In the midst of the composed context of the Zoo’s park trees, stands our installation: a combination of inflatable pink balloon like sculptures, resting upon a wooden installation. The branches we used are from the Zoo’s enclosures, gnawed and eaten by the animals themselves. These branches have undergone a serie of processes to end up within this installation: From planting, upkeep, harvesting, transportation, planning, placement, animal chewing, removal, and finally the application within the installation. When creating the pink sculptures however, we realised that they were by itself only a tiny amount of material filled with air, and apart from the textile producer have only been touched by our hands.

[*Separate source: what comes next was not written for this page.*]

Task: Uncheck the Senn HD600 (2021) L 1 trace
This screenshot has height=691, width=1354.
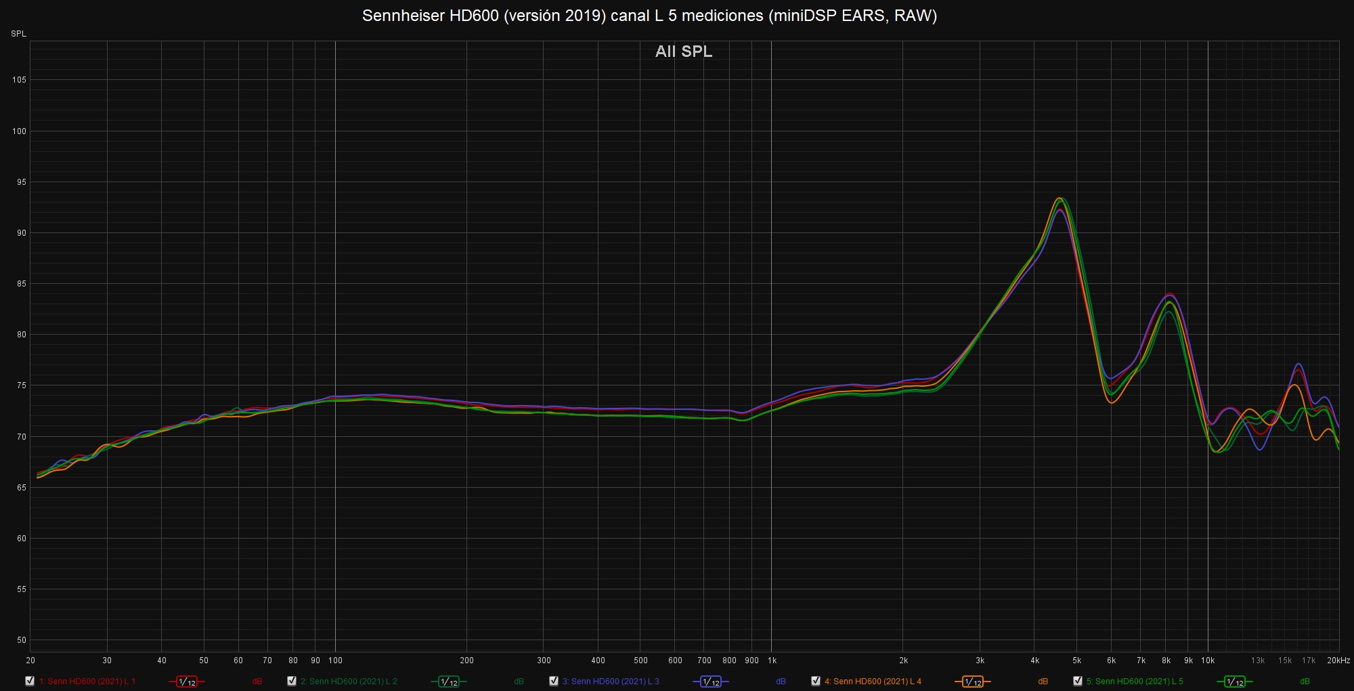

These difference’s in proces make us wonder, how do we define an object as being “natural”? Together they form a different kind of reality, A reality which forms a metaphor in exploring interdependence between people and their environment.
/ Interdependent Tree
Royal Zoo Artis – Amsterdam
04.2018 – 08.2018
Nylon, gnawed branches (by animals in Artis), elastic, jute rope, metal, air-blowers.
When is something artificially created and when does it qualify as naturally grown? What’s the effect of human intervention or handmade creation within the realm of nature? These are questions that came to mind when we were asked to create an installation for Artis Zoo in Amsterdam; a context where “the natural” constantly transitions and intersects with “the artificial”.